Lesser occipital nerve ( n. occipitalis minor), originating from the second and third nerves of the cervical plexus (C 2 -C 3), upper branch (r. superior) innervates the upper pole of the inner surface of the ear, part of the helix and the triangular fossa.

Lower branch ( r. inferior) also innervates part of the inner surface of the ear and, moving along the helix to the outer surface, innervates part of the helix and the rook.

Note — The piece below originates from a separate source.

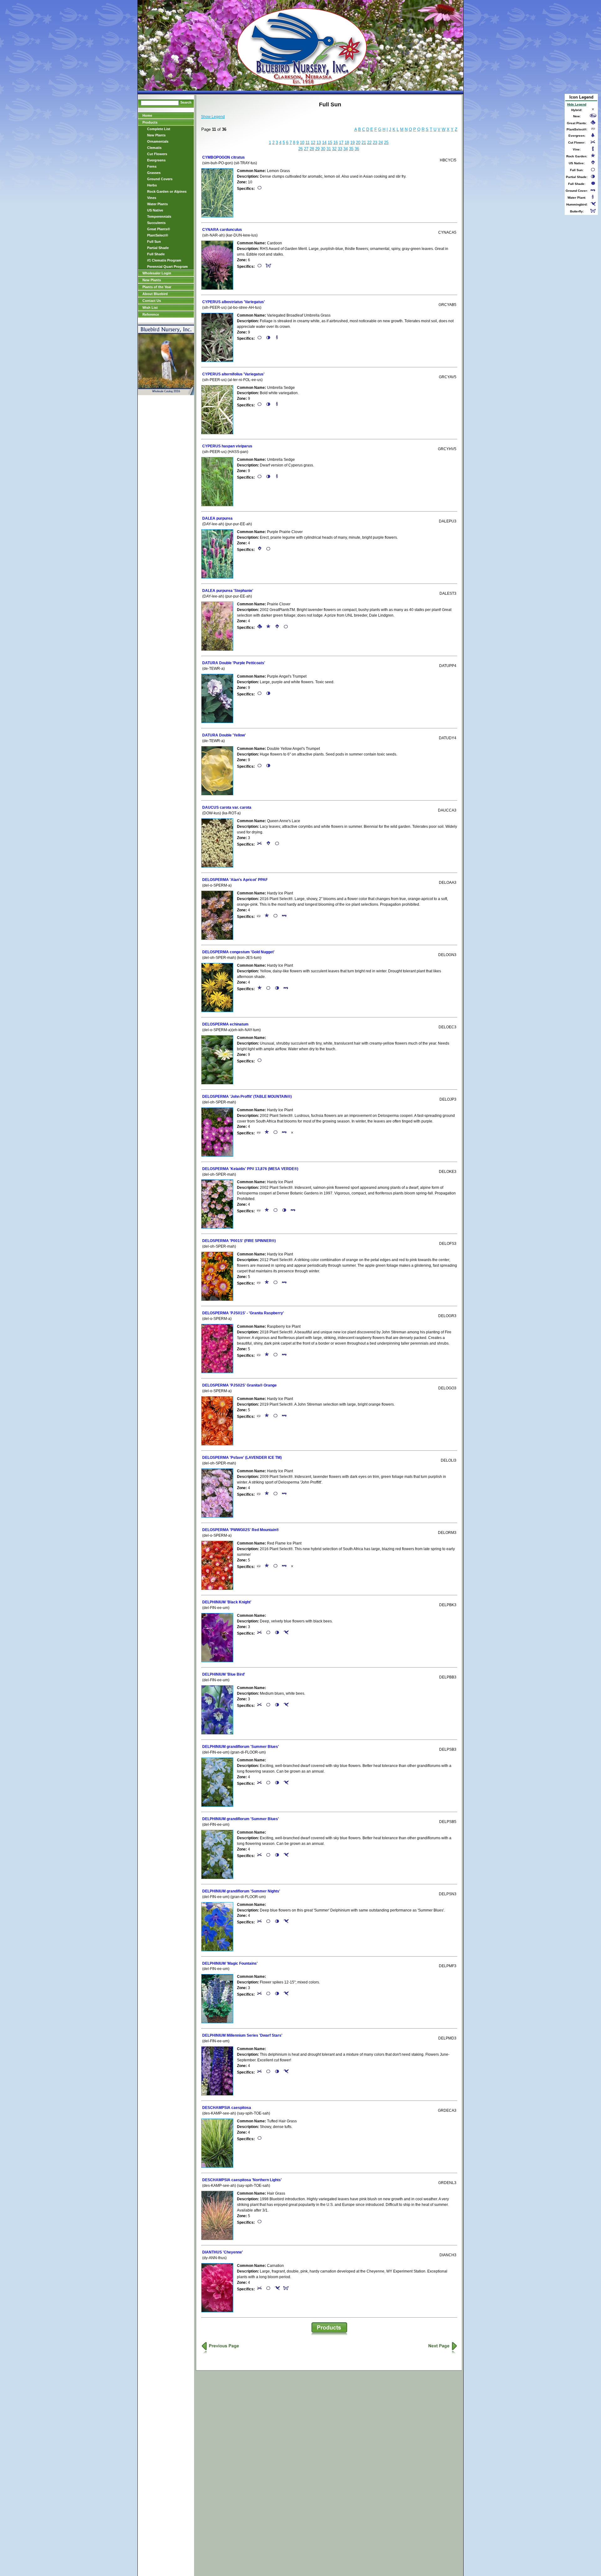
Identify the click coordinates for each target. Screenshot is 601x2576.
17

It is important to note that the lesser occipital nerve has anastomoses with the greater auricular or facial nerves. In addition, using connecting branches ( rr. communicantes) the nerves of the cervical plexus connect to the cervical sympathetic ganglia ( ganglion sympaticus). This circumstance is extremely valuable in that the effects on acupuncture points located in the zone of innervation of the cervical nerves can be transmitted to the sympathetic ganglia and then spread throughout the entire sympathetic chain.

The boundaries of the innervation of the auricle by the nerves of the cervical plexus are shown in Fig. 5.

Facial nerve system. According to the data of V.P. Vorobyov, the auriculotemporal nerve (trigeminal nerve system) at the level of the ear is connected to the branches of the intermediate nerve of Wriesberg (facial nerve system) by anastomatic branches ( rr. anastomotici cum n. faciale), which innervate middle part(projection of the concha cavity) of the inner surface of the ear, the entrance to the posterior wall of the external auditory canal, the tragus and pretragus region, the concha cavity, the triangular fossa, the antihelix, most of the auricle lobule (earlobe). The boundaries of the innervation of the auricle by the facial nerve are shown in Fig. 6.

The system of the vagus and glossopharyngeal nerves. At the level of the jugular foramen of the skull, a separate auricular branch departs from the trunk of the vagus nerve ( r. auricularis n. vagi), which, together with the branch of the glossopharyngeal nerve that immediately joined ( r. nerve glossopharyngeus) is directed to the auricle along the jugular vein, through the thickness of the pyramid of the temporal bone.

After leaving the bony canal, these nerves are divided into two branches, which innervate the inner surface of the ear, the subtragal region, the trilateral fossa, and the earlobe. The boundaries of innervation of the auricle by the vagus and glossopharyngeal nerves are shown in Fig. 7 and 8.